--- GIVEN DATA ---
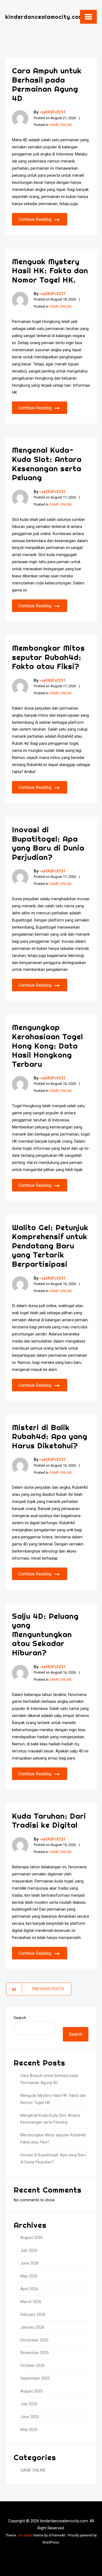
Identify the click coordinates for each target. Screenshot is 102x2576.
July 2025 (28, 2404)
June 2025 (29, 2417)
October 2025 (32, 2365)
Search (20, 2018)
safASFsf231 (53, 112)
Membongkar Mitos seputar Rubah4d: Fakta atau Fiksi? (48, 657)
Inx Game (25, 2535)
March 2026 (30, 2301)
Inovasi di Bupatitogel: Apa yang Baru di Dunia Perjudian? (48, 843)
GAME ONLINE (60, 125)
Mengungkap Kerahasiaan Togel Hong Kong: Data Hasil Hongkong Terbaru (47, 1045)
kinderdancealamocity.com (44, 16)
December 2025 (34, 2340)
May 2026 (29, 2276)
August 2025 (31, 2391)
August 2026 (31, 2237)
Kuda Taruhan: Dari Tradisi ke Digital (49, 1820)
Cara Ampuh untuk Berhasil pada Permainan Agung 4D (47, 84)
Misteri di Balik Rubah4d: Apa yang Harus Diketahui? (49, 1436)
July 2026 (28, 2250)
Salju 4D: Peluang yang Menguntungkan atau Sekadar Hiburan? (45, 1634)
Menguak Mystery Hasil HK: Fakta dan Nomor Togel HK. (50, 270)
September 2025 (35, 2378)
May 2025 (29, 2429)
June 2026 (29, 2263)
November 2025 (34, 2352)
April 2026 (29, 2289)
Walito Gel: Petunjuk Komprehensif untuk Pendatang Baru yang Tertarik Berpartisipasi (50, 1246)
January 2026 (32, 2327)
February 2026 (32, 2314)
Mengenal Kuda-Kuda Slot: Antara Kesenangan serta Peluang (47, 463)
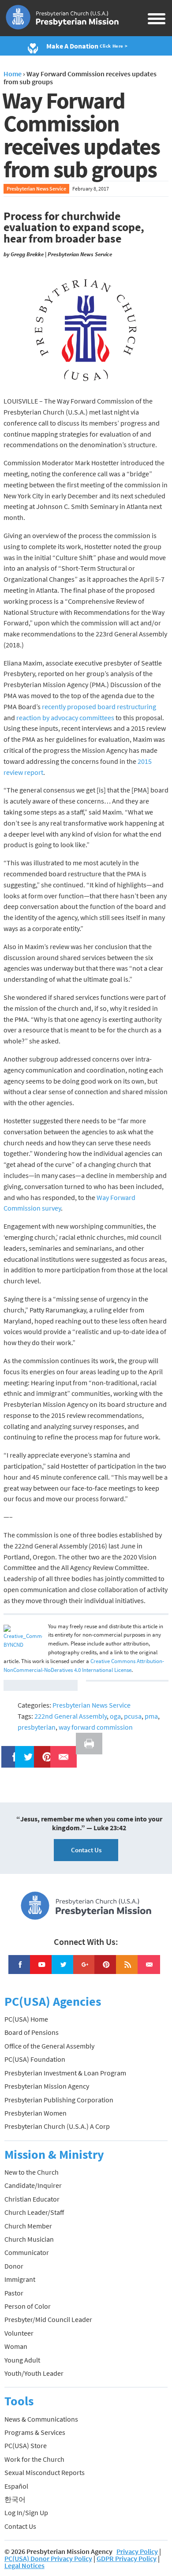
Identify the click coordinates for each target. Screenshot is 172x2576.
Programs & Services (34, 2432)
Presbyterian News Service (36, 188)
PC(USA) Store (25, 2445)
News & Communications (41, 2419)
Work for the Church (34, 2459)
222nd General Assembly (70, 1716)
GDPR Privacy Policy (127, 2558)
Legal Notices (24, 2565)
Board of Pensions (31, 2032)
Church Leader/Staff (34, 2212)
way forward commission (96, 1727)
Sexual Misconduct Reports (44, 2472)
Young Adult (22, 2359)
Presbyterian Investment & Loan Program (65, 2072)
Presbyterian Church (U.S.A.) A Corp (57, 2126)
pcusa (133, 1716)
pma (151, 1716)
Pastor (13, 2292)
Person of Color (27, 2306)
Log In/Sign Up (26, 2512)
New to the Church (31, 2172)
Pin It (43, 1751)
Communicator (26, 2252)
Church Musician (29, 2239)
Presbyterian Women (35, 2113)
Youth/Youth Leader (34, 2373)
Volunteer (19, 2333)
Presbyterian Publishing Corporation (58, 2099)
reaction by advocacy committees (65, 717)
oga (115, 1716)
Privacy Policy (137, 2551)
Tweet (26, 1751)
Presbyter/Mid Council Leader (48, 2319)
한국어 (15, 2499)
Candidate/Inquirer (33, 2185)
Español (16, 2486)
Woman (15, 2346)
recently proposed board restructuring (99, 706)
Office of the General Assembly (49, 2045)
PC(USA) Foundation (34, 2059)
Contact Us (86, 1850)
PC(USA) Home (26, 2019)
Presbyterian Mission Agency (46, 2086)
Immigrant (19, 2279)
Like (10, 1751)
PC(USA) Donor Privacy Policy (48, 2558)
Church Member (28, 2225)
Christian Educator (32, 2199)
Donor (13, 2266)
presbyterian (37, 1727)
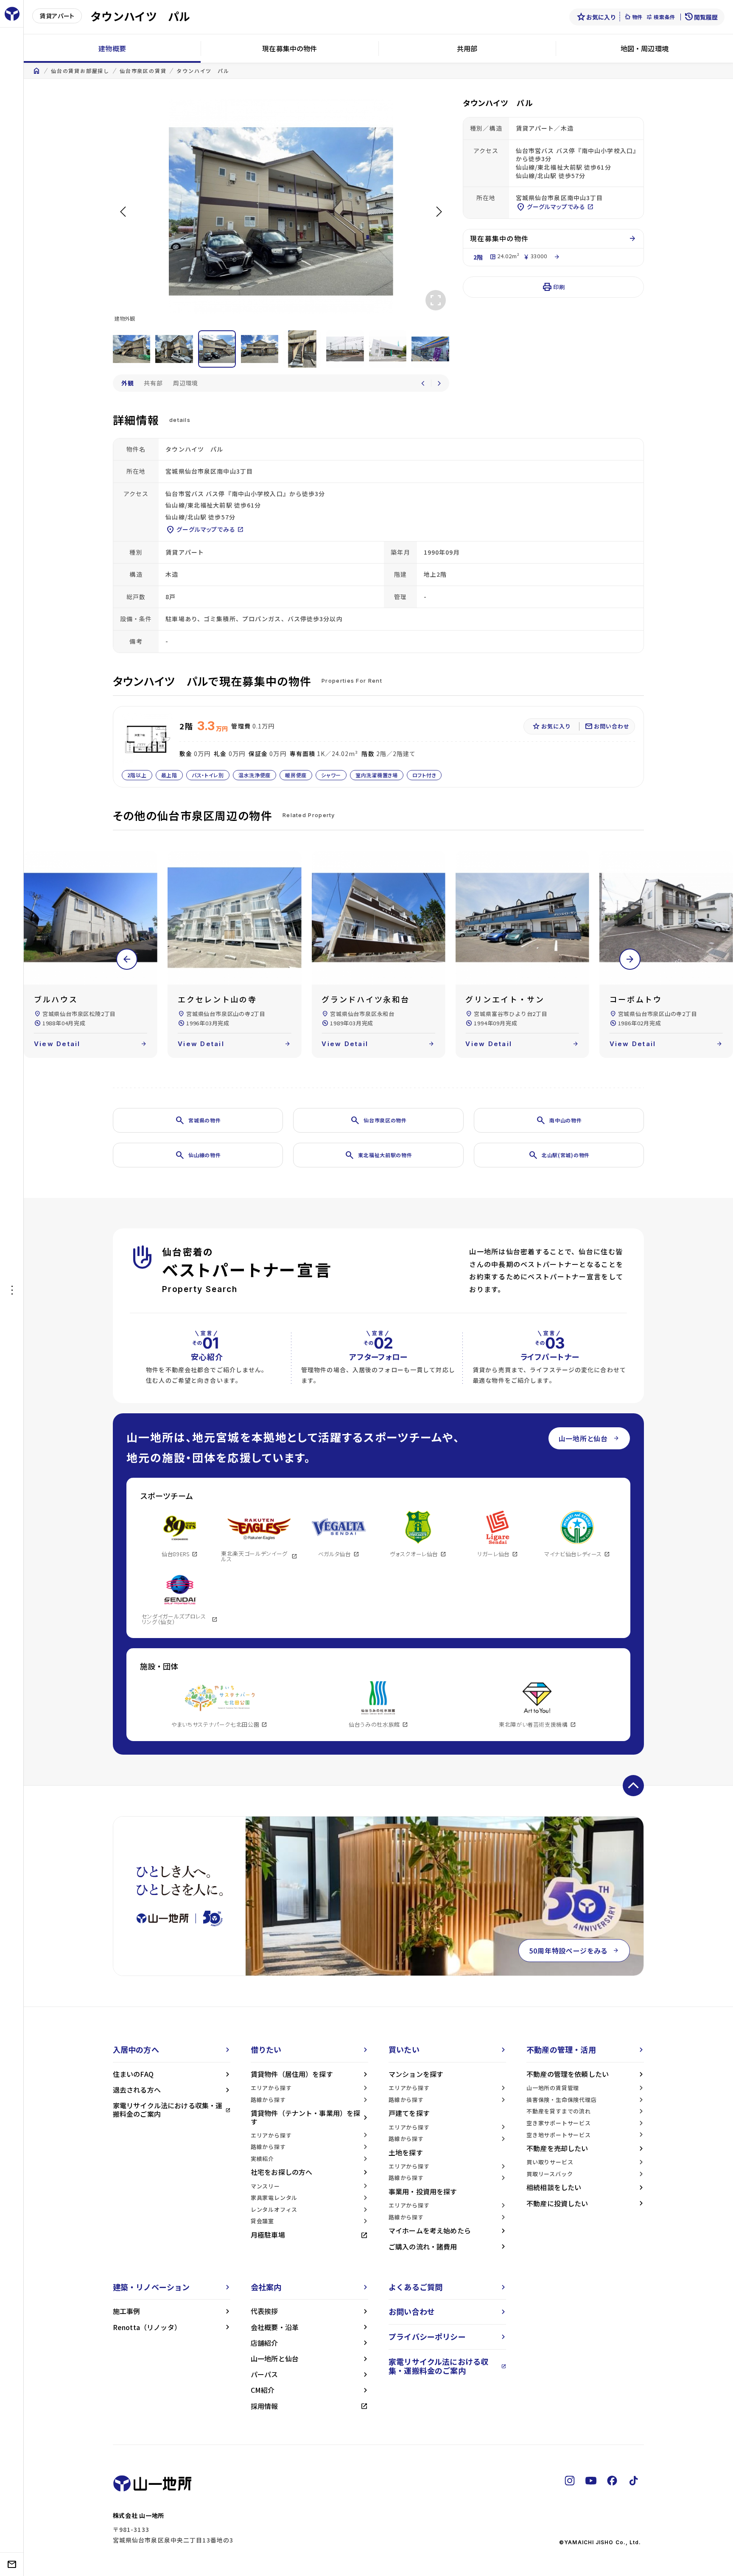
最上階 (169, 775)
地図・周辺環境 (645, 48)
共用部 (467, 48)
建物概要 (112, 48)
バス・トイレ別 (208, 775)
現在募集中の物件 (289, 48)
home (36, 71)
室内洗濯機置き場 (376, 775)
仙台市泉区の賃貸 (143, 71)
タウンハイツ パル (202, 71)
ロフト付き (424, 775)
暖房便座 (296, 775)
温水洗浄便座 (254, 775)
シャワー (331, 775)
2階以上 (137, 775)
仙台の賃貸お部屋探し (80, 71)
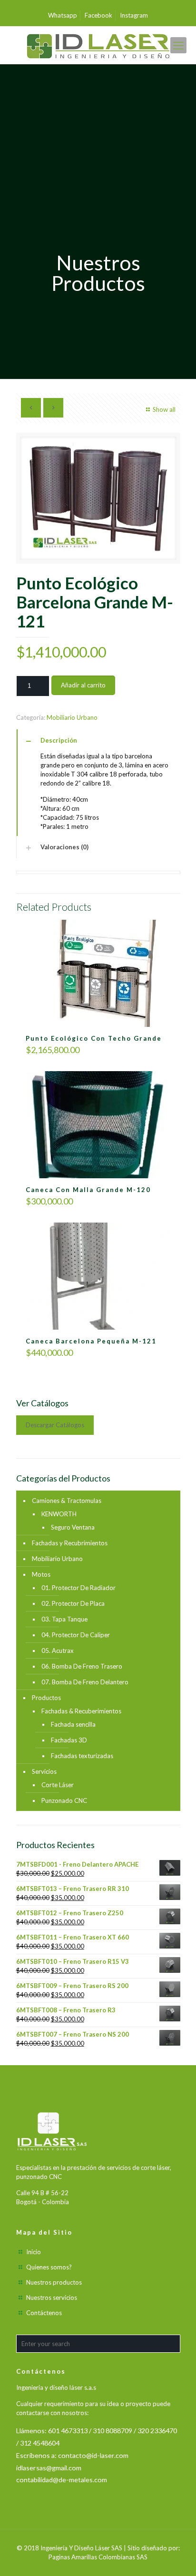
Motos (41, 1574)
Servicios (44, 1771)
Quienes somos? (49, 2267)
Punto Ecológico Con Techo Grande (94, 1038)
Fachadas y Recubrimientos (70, 1543)
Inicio (33, 2252)
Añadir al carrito (83, 685)
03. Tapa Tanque (64, 1619)
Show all (164, 409)
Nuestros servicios (51, 2297)
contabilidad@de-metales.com (61, 2480)
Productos (46, 1697)
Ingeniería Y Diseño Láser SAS (81, 2548)
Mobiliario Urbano (72, 717)
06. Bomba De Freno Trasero (81, 1666)
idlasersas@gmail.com (48, 2468)
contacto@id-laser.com (93, 2455)
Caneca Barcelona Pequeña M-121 (91, 1341)
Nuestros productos (54, 2282)
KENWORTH (59, 1514)
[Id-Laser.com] (98, 45)
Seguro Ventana (73, 1527)
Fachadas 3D (69, 1740)
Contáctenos (44, 2313)
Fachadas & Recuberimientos (81, 1711)
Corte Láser (57, 1785)
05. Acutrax (57, 1650)
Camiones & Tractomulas (66, 1500)
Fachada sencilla (73, 1724)
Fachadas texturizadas (82, 1756)
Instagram (134, 15)
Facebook (98, 15)
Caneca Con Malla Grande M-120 (88, 1190)
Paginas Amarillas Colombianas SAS (98, 2557)
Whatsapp (62, 15)
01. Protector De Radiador (78, 1587)
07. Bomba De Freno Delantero (84, 1682)
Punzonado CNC (64, 1800)
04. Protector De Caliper (75, 1635)
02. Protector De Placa (73, 1603)
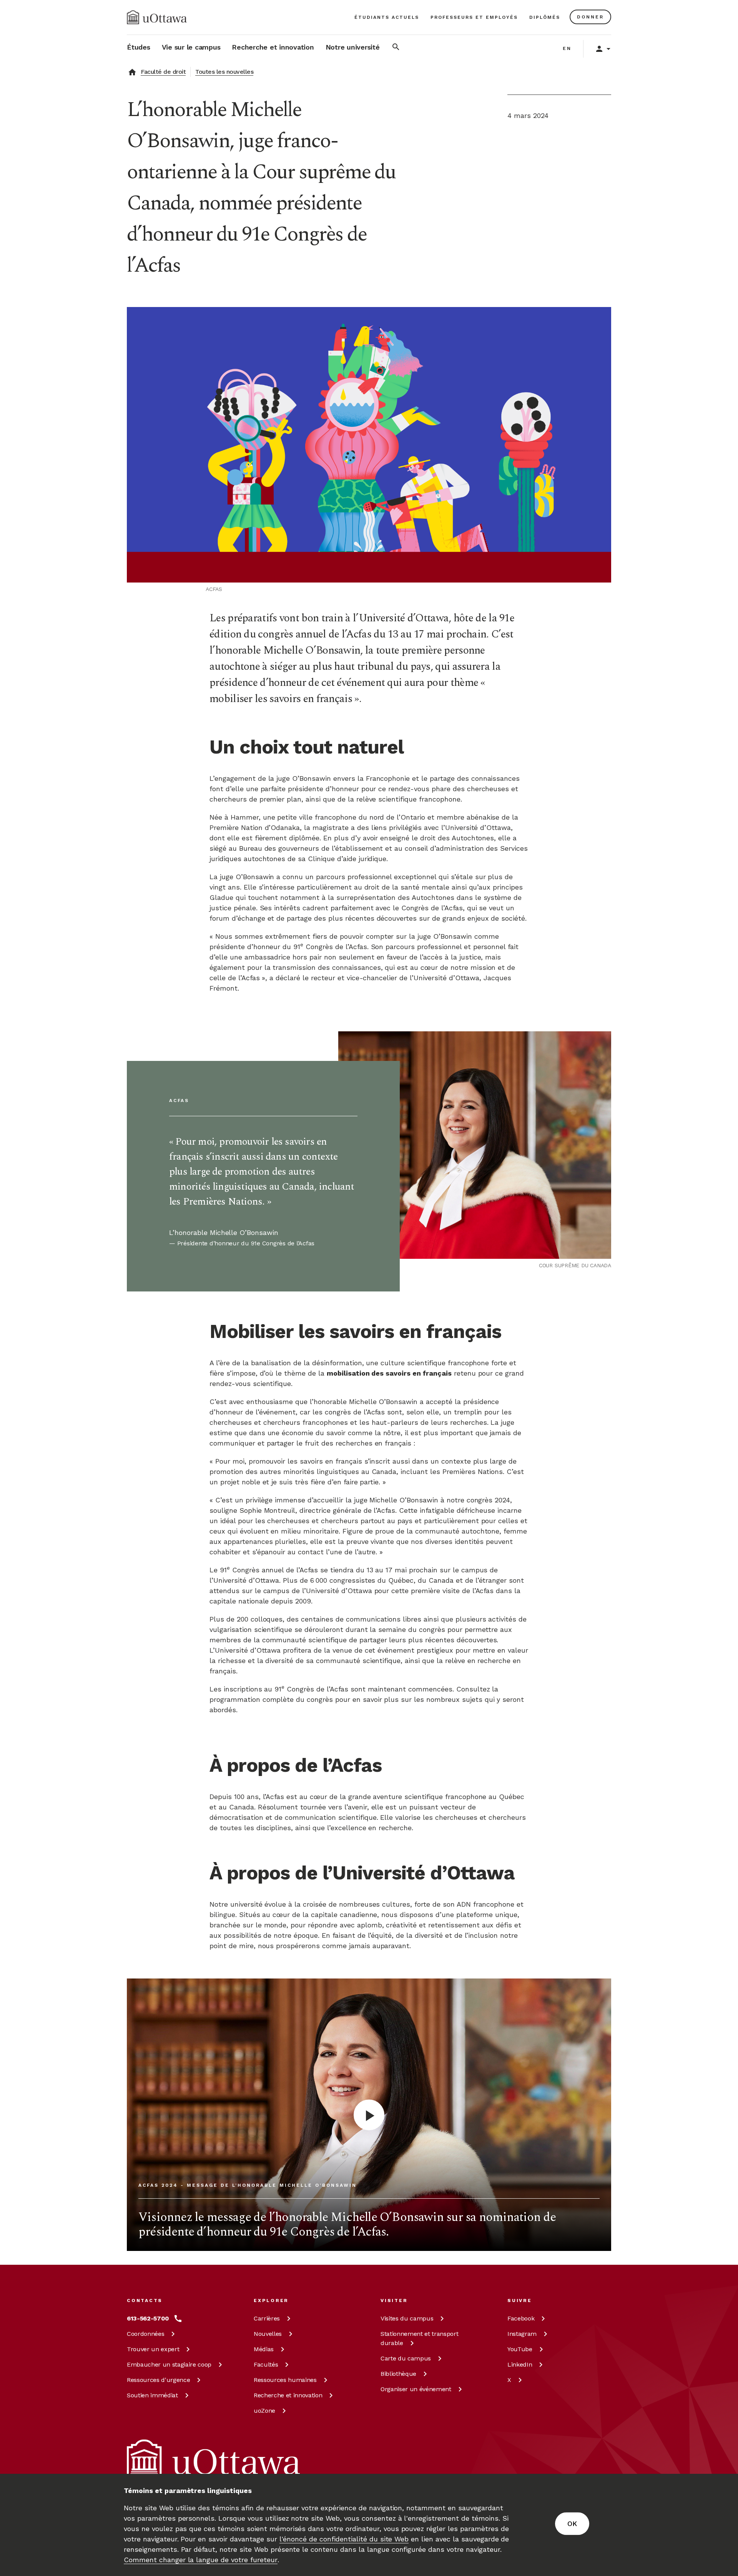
---
● PROBLEM REQUIREMENTS
Extract each line holding the word "Caneca" from the records.

● TASK SOLUTION
Caneca Barcelona Pequeña M-121 (91, 1341)
Caneca Con Malla Grande M-120 (88, 1190)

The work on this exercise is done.